Wien (jaz). 2008 war für die ÖBB ein Katastrophenjahr – die Staatsbahn musste den Rekordverlust von 965,9Mio.Euro hinnehmen. Heuer werde der Verlust mit 100 Mio.Euro deutlich geringer ausfallen, wie ÖBB-Finanzchef Josef Halbmayr am Mittwochabend vor Journalisten sagte. Dies ist jedoch nur auf den ersten Blick eine Verbesserung. Denn während im Vorjahr vor allem Einmaleffekte (Rückstellungen für die missglückten Spekulationsgeschäfte und Sonderabschreibungen auf das Anlagevermögen) für die roten Zahlen sorgten, hat sich heuer das operative Geschäft dramatisch verschlechtert.
So stammt der Konzernverlust vollständig aus dem Güterverkehr. Die Bahn muss dort heuer einen Umsatzrückgang von 500 Mio. Euro hinnehmen, der nur teilweise über Kostensenkungen abgefangen werden konnte. Der Personenverkehr und die Infrastruktur werden laut Halbmayr zum Konzernergebnis eine „schwarze Null“ beitragen.
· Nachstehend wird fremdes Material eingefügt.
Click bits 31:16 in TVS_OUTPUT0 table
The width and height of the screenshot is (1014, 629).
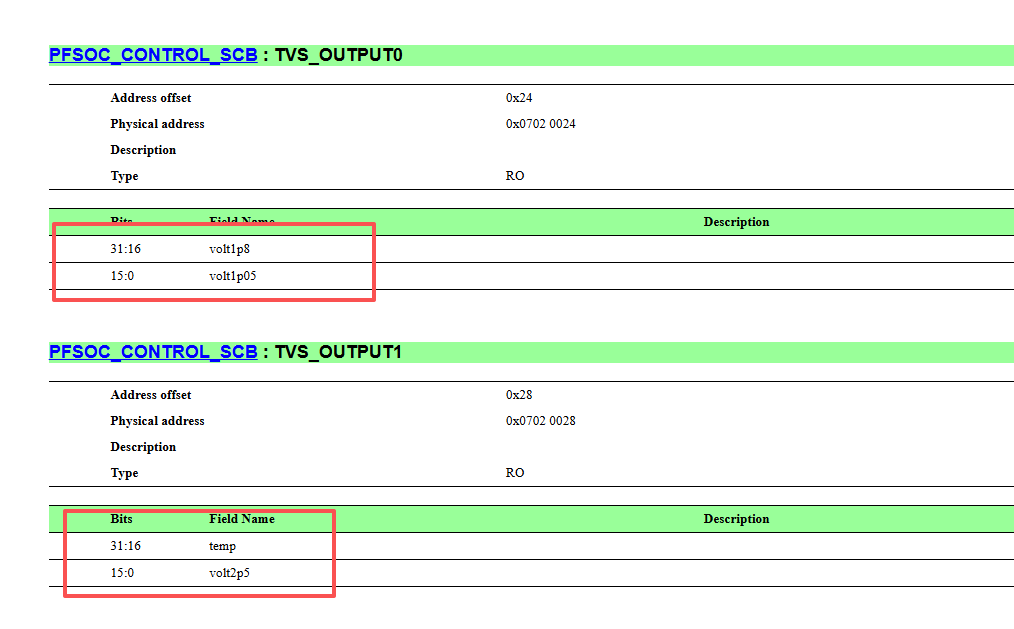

Dies ist natürlich nur möglich, da die ÖBB 2,1Mrd.Euro für den Betrieb der Infrastruktur und gemeinwirtschaftliche Leistungen vom Staat erhalten. Darüber hinaus zahlt der Steuerzahler 1,7 Mrd. Euro für die ÖBB-Pensionisten. Diese gingen 2009 – wie in den Jahren zuvor – mit durchschnittlich 52,5Jahren in Pension.
Weitere Rückstellungen drohen
Geringer als 100Mio.Euro wird der Verlust 2009 nicht ausfallen, größer könnte er jedoch noch werden. So kann Halbmayr „nicht ausschließen“, dass es auch heuer Sonderabschreibungen auf das Anlagevermögen gibt. Diese werden laut Bilanzregeln dann notwendig, wenn die Geschäftsaussichten sich so verschlechtern, dass die erwarteten künftigen Gewinne geringer sind als der Buchwert der Anlagen.
Zudem drohen den ÖBB noch Rückstellungen für mögliche Steuernachforderungen der Finanz. Diese will die Freifahrten für ÖBB-Mitarbeiter nur noch bei jenen Mitarbeitern akzeptieren, die bei der Personenverkehrstochter angestellt sind. Bei Güterverkehr und Infrastruktur müsste dieser „Vorteil aus dem Dienstverhältnis“ versteuert werden, da sie keine „Unternehmen der Verkehrswirtschaft“ seien. Dem Vernehmen nach geht es um 80 Mio. Euro. Zurzeit laufen die Verhandlungen zwischen Finanz und ÖBB, die noch vor Jahresende abgeschlossen werden sollen. „Es gibt interessante Lösungsmöglichkeiten.“
Die Bahn will in den kommenden Jahren daher weiter Kosten einsparen. Wie berichtet, war deshalb in den vergangenen Monaten der Unternehmensberater Roland Berger bei den ÖBB und erstellte ein Sparkonzept. „Dabei handelt es sich um 250 Einzelmaßnahmen, die in Summe 400Mio.Euro Einsparungen bringen sollen“, so Halbmayr. Unter anderem ist darin die bereits erfolgte Zusammenlegung von Bau und Betrieb der Infrastruktur enthalten. Bis 2014 soll das Konzept umgesetzt werden. Rechnet man die Kostensteigerungen in dieser Zeit gegen, werde schlussendlich eine Ergebnisverbesserung von 150Mio. Euro übrig bleiben.